Understanding the foods we eat
Lauran Arndt, 10, a member of the Danielson Hustlers 4-H Club in Meeker County, wants to pursue an arts career. She also enjoys “helping my grandma make chicken and peas or green beans.”
Lauran grows her skills in both fine arts and cooking through 4-H. On a recent 4-H Food Day on the Meeker County fairgrounds in Litchfield, Lauran joined other youth in making cheese.
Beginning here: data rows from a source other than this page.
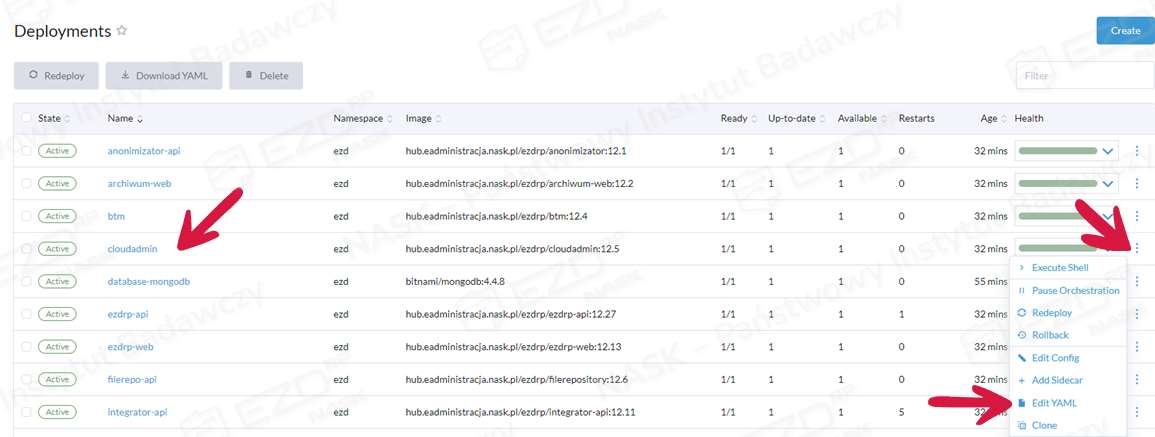Open three-dot menu for archiwum-web row
1155x437 pixels.
[x=1137, y=184]
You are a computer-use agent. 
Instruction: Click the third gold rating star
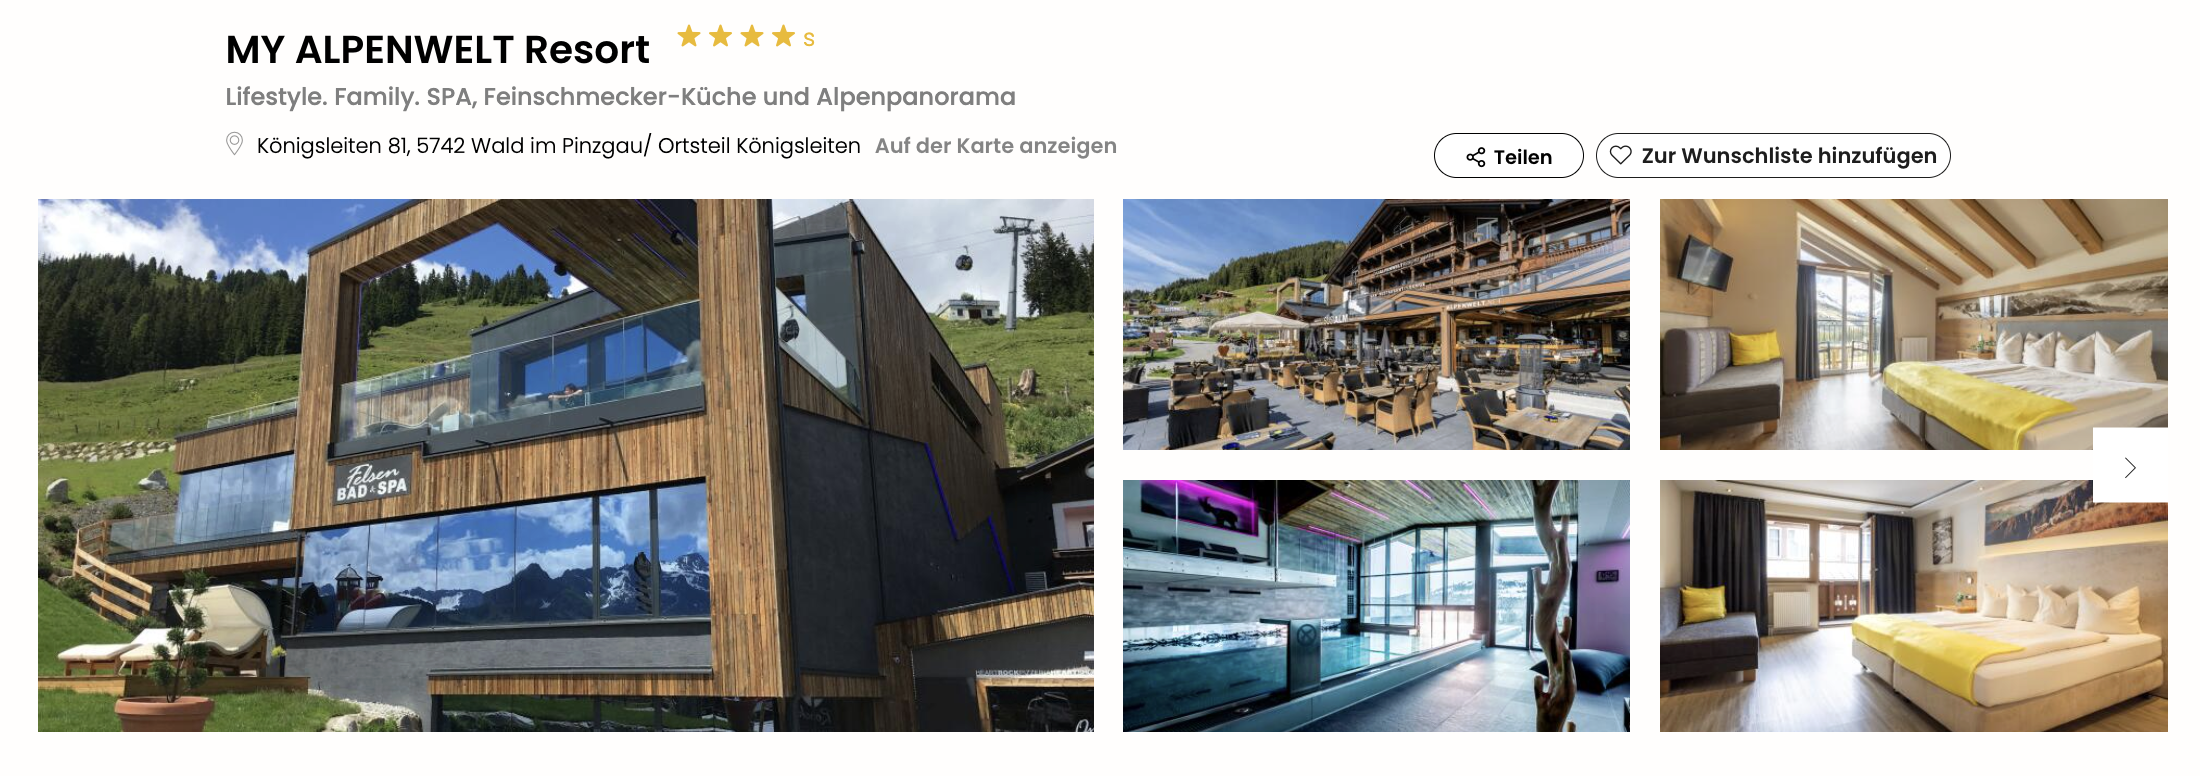point(753,37)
Jennifer Schiefelbein, a 4-H volunteer with a master’s degree in food science, simplified the activity so youth could make ricotta quickly, while not skipping over the scientific processes, such as the interactions between proteins and acids that result in delicious cheese.
“We talked about taste: salty and sour, for example, and a lesser-known taste called umami, which some might call savory,” says Schiefelbein. “We talked about how heat and even color can affect our perceptions.”
“It was pretty fun and pretty interesting,” says Lauran.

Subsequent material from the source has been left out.